_WHAT TO WORK ON_:
From the items below, copy every line that contains the string "will". Treat uppercase and lowercase letters as different.

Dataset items
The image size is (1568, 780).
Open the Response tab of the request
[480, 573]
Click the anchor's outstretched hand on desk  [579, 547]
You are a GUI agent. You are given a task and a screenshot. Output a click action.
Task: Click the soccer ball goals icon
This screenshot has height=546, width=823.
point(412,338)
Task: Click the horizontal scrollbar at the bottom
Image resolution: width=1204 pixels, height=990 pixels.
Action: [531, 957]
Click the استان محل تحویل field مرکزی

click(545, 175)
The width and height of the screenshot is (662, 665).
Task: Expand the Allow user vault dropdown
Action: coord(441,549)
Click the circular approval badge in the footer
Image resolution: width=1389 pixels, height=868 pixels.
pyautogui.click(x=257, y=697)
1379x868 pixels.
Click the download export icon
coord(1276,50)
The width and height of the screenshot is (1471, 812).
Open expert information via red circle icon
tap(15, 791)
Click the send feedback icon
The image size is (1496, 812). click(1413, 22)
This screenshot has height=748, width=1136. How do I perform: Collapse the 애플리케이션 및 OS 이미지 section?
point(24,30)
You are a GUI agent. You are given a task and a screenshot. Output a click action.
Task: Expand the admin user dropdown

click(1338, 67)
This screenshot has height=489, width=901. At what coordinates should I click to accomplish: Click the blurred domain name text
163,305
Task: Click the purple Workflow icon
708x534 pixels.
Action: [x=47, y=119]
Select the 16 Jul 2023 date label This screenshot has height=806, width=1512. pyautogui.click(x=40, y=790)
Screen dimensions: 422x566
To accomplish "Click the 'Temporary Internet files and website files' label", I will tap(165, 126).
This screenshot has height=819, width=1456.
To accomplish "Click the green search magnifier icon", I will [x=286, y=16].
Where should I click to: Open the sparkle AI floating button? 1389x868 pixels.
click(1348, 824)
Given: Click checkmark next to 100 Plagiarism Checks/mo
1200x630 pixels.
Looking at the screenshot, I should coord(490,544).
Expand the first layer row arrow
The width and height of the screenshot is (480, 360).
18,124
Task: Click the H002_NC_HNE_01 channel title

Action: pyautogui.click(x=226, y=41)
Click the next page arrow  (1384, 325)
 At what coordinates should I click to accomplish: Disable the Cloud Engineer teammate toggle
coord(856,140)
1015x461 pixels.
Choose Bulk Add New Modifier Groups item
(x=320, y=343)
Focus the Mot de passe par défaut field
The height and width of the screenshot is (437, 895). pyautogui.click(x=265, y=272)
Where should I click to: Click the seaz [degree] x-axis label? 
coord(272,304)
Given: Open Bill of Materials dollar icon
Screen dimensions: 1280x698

_THE ANSWER_:
To accomplish "Click the 'Temporary Internet files and website files' label", I will tap(165, 126).
To accomplish "Click the green search magnifier icon", I will [x=286, y=16].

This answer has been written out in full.